Porto e Douro querem balcão único para os vinhos

Estudo estratégico do setor é amanhã apresentado na Régua. Produção e comércio aprovam, mas consideram que fica "aquém" das necessidades.

São 11 medidas distintas para reforçar a competitividade do setor vitivinícola duriense, como a criação de uma plataforma logística no Douro e a implementação de um sistema de balcão único para simplificar o relacionamento dos agentes económicos com o Estado.

O estudo "Rumo estratégico para o setor dos vinhos do Porto e do Douro", da Universidade de Trás-os-Montes e Alto Douro, é apresentado nesta sexta-feira no Museu do Douro, na Régua, na presença do ministro da Agricultura, e preconiza mais e melhor promoção, coordenação dos vários atores, inovação e rejuvenescimento.

O trabalho foi encomendado pelo Instituto dos Vinhos do Douro e do Porto e visa "reforçar a competitividade" do setor, tanto a nível nacional como internacional. Manuel Cabral, presidente do IVDP, diz que o instituto "pretende munir o setor de conhecimento estruturado capaz de indicar onde estamos e questionar onde queremos estar".

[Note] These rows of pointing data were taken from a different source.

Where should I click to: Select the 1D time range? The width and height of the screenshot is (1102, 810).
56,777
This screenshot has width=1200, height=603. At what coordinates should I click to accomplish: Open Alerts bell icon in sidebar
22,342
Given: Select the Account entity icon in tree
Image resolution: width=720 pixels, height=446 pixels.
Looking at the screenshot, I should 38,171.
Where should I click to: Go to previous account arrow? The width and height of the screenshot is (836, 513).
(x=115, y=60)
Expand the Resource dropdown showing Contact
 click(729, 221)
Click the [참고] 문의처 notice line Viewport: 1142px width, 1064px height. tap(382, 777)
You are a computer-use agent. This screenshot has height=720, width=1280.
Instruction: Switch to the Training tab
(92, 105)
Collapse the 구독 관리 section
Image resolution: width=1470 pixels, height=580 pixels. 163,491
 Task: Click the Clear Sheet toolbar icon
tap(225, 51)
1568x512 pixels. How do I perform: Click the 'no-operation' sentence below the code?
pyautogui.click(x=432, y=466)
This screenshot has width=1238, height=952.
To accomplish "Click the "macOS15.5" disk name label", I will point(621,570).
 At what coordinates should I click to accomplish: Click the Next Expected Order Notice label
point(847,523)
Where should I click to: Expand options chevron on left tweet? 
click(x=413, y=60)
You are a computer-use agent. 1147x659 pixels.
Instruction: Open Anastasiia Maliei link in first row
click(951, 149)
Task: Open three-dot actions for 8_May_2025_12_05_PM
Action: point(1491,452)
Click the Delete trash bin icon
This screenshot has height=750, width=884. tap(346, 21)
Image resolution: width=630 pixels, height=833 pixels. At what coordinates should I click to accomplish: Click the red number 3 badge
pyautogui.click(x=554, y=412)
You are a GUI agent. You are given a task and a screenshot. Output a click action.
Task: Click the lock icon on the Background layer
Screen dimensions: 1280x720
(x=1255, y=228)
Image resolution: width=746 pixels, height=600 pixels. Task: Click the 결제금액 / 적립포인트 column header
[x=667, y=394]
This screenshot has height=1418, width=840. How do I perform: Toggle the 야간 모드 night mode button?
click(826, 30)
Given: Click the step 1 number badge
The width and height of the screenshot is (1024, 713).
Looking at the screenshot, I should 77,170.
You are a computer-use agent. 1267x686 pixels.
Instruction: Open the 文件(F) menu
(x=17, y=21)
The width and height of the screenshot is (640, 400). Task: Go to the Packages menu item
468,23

António Lencastre, presidente da Casa do Douro - Federação Renovação do Douro, aplaude a iniciativa, resultado do "esforço da própria região" e encomendado a um dos seus "protagonistas". Sobre o estudo em si, admite que é uma "primeira etapa", mas que não responde ao "problema fundamental" do Douro: a dispersão da propriedade e o envelhecimento da população. "O início da fileira tem de ser revisitado. 80% dos proprietários no Douro têm menos de dois hectares e distribuídos por cinco parcelas. É preciso encontrar formas de promover o rejuvenescimento e o emparcelamento", defende.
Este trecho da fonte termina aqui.